La Pologne apparaît surtout comme incontournable pour réaliser l’objectif français d’une plus grande autonomie stratégique européenne. En effet, la Pologne consacre actuellement 4.7% de son PIB à la Défense et possède déjà le plus grand nombre de militaires actifs de l’UE avec 202 000 soldats (c’est-à-dire sans compter les réservistes) dépassant ainsi légèrement la France (200 000 militaires actifs) malgré une population inférieure de 40%. La France a aussi intérêt à investir le marché de la Défense polonais tout en essayant de diminuer l’influence américaine jusqu’ici prépondérante en Pologne. Par ailleurs, la Pologne envisage de rejoindre les projets franco-allemands d’avions de chasse et de chars de combat.
Pour la Pologne, la perspective d’une extension du parapluie nucléaire français représente d’abord une garantie de sécurité précieuse face au voisin russe et à l’isolationnisme états-unien croissant. Parallèlement, la France est un allié essentiel dans le contexte européen, que ce soit au niveau politique au sein des institutions européennes ou au niveau économique et scientifique.
Cependant, les liens avec l’Allemagne restent plus étroits. Depuis le traité de bon voisinage et de coopération amicale de 1991, les relations migratoires, leur voisinage et leur interdépendance économique forte lient intensément les deux pays. Le chancelier Merz s’est rendu à Varsovie dans la foulée de sa première visite officielle à Paris pour souligner sa volonté de s’engager « avec force » en faveur d’un « partenariat étroit entre l’Allemagne et la Pologne pour contribuer à assurer la croissance et la prospérité de l’Europe« .
Le traité franco-polonais, conclu dans un moment géopolitique inédit, marqué par la guerre en Ukraine, pourrait marquer une nouvelle étape à la fois pour la relation franco-polonaise et pour la construction d’une souveraineté européenne. Néanmoins, pour devenir plus qu’un symbole, sa portée réelle dépendra de sa capacité à résister aux aléas politiques nationaux. Sa valeur ajoutée dépendra aussi de l’évolution de la relation trilatérale franco-germano-polonaise et de l’intégration européenne, en particulier dans le domaine de la Défense.

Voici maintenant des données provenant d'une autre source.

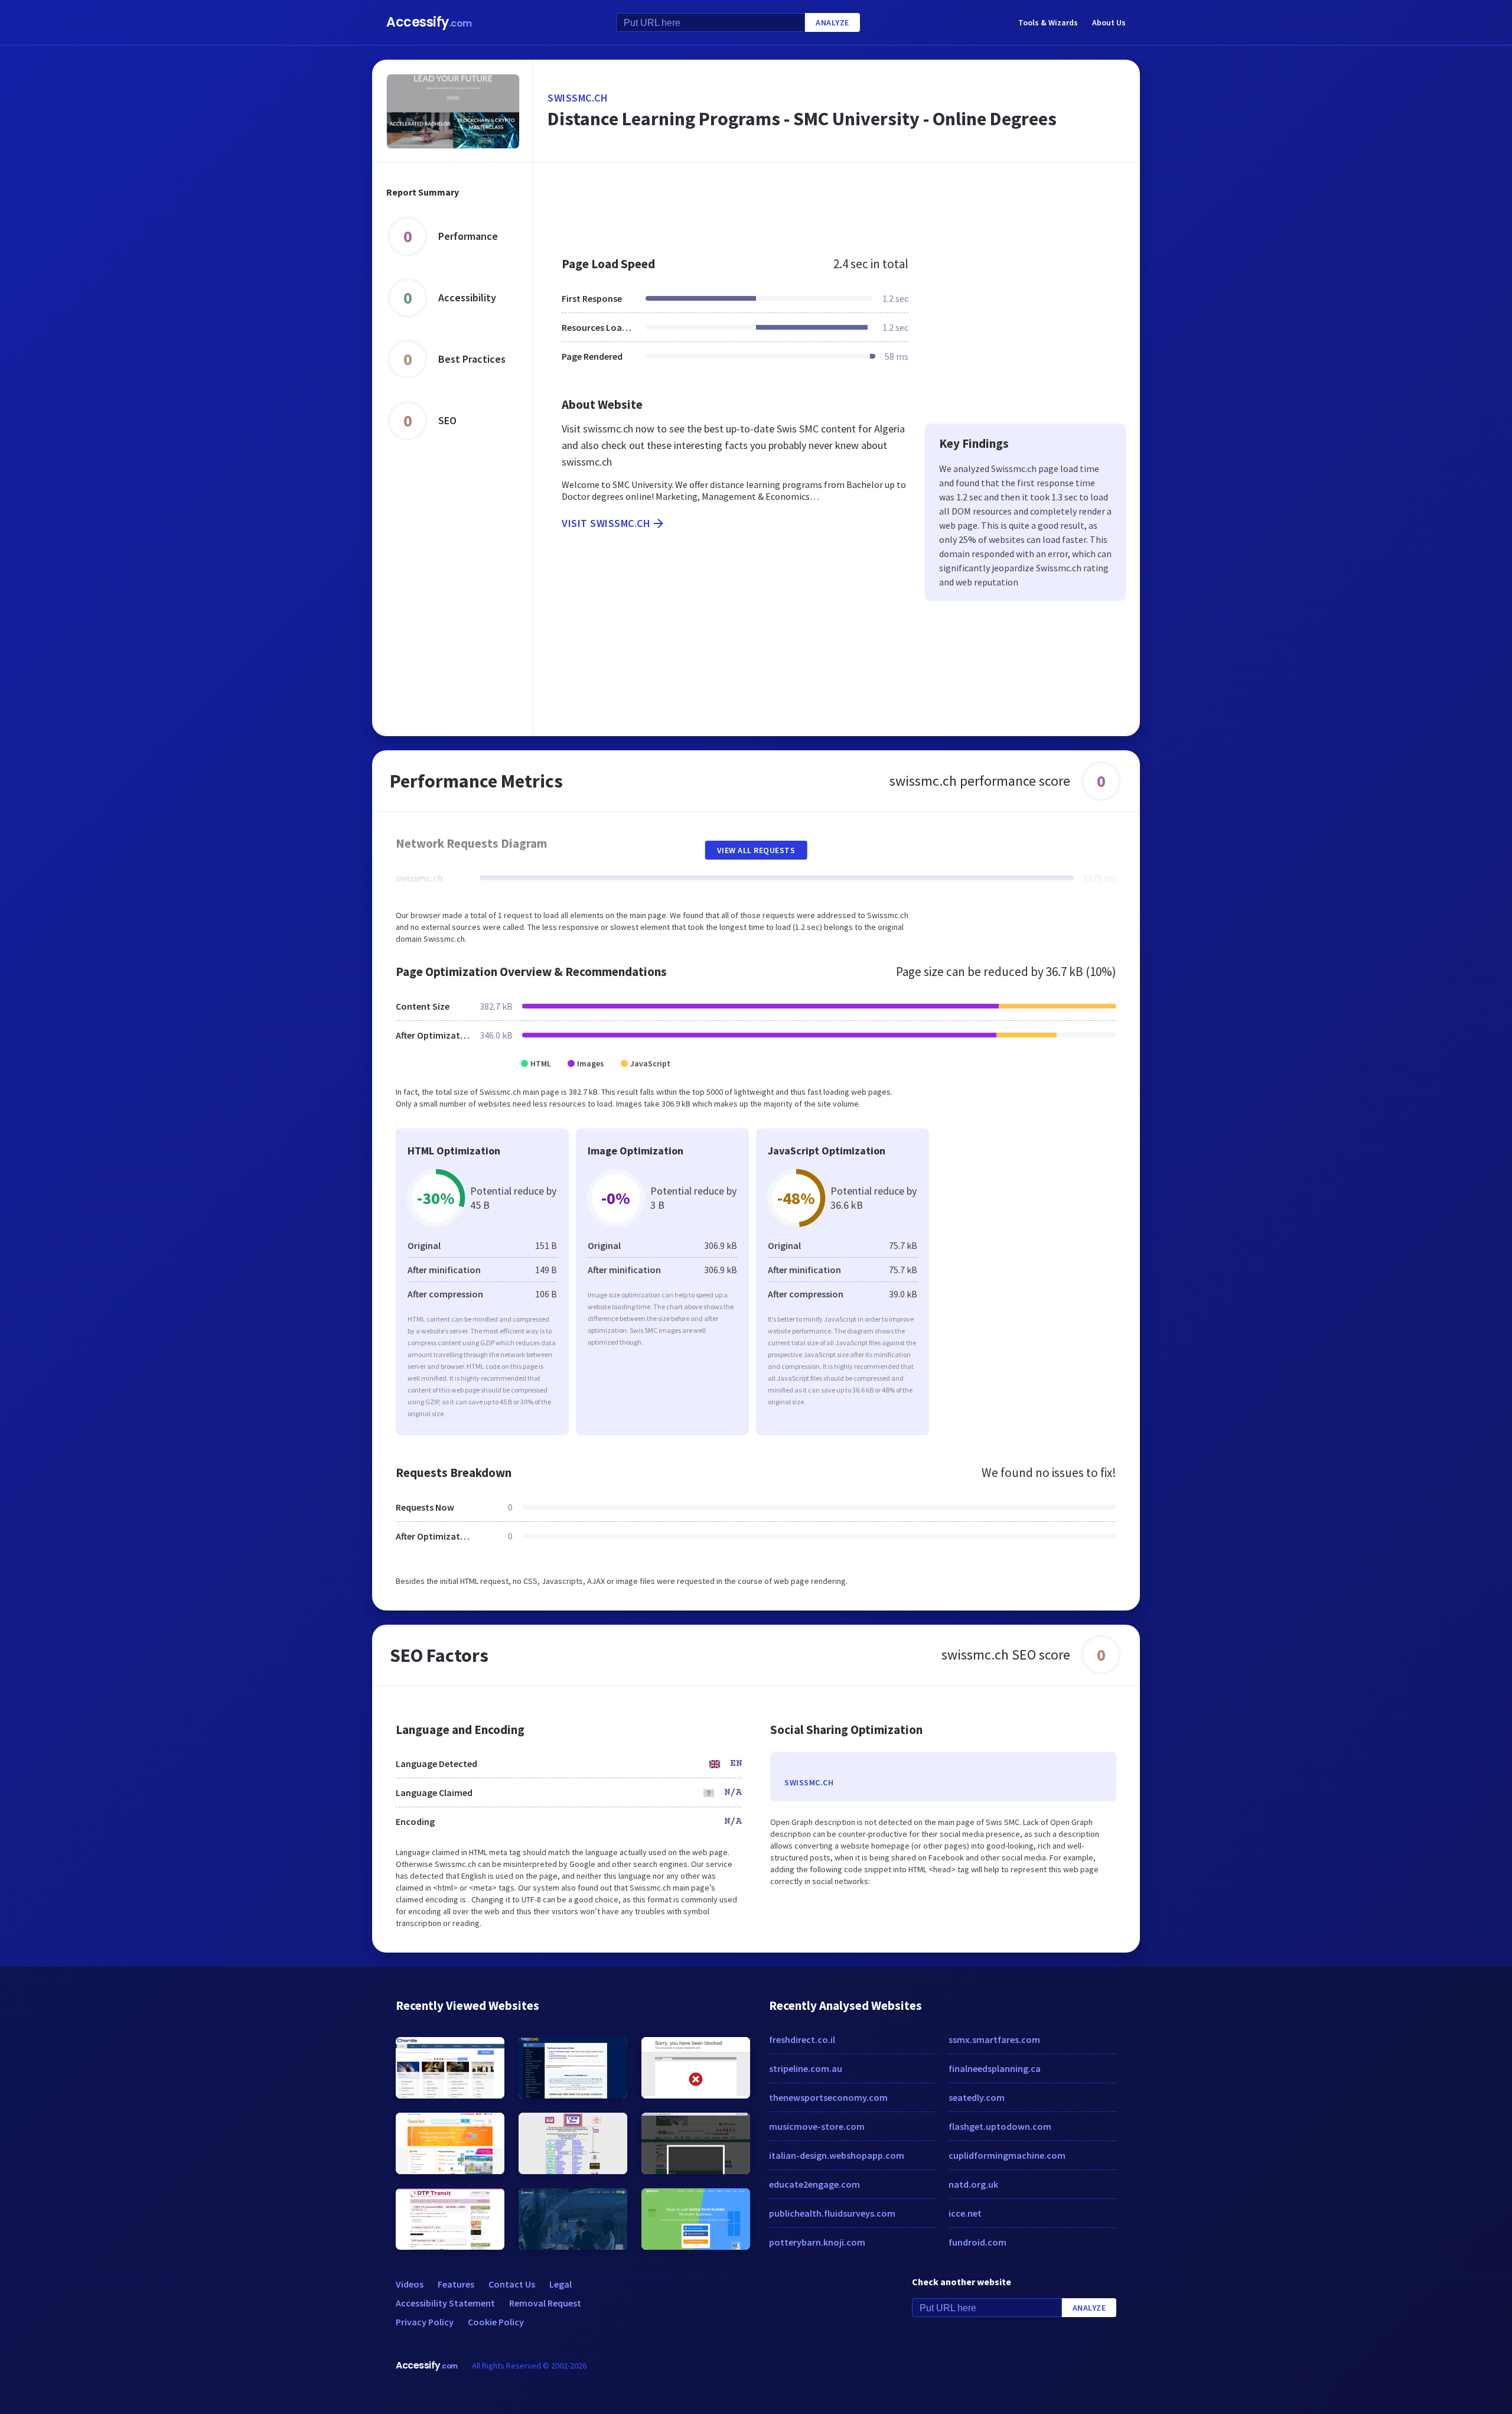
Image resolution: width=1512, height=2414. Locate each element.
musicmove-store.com (817, 2126)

Félicitations Max Hornung (ce nom m’est familier) pour cette excellente analyse, sur le front de la coopération franco polonaise
Au lieu d’une alliance avec la Pologne contre la Russie on ferait mieux de s’entendre avec les Russes. Ils sont francophiles et les domaines de coopération / complémentarité sont infinis.
Historiquement, ils ont toujours été nos alliés et de Gaulle ne s’y était pas trompé avec sa politique du non-alignement. Prenons ce qui est bon et possible de chaque côté au lieu de prendre part à la rivalité entre Anglo-Saxons et Russes. Malheureusement, l’UE est prise en otage par les russophobes hystériques, la Kallas en tête (et le Tusk juste après).
Tout n’est pas perdu: certains Est-Européens commencent à changer d’optique et je ne doute pas qu’ils finiront par provoquer l’effondrement de l’UE comme ils ont provoqué celui de l’URSS… pour se rallier à la Chine ou à la Russie ou à quelque autre puissance devenue plus riche que son ancien veau d’or, l’UE.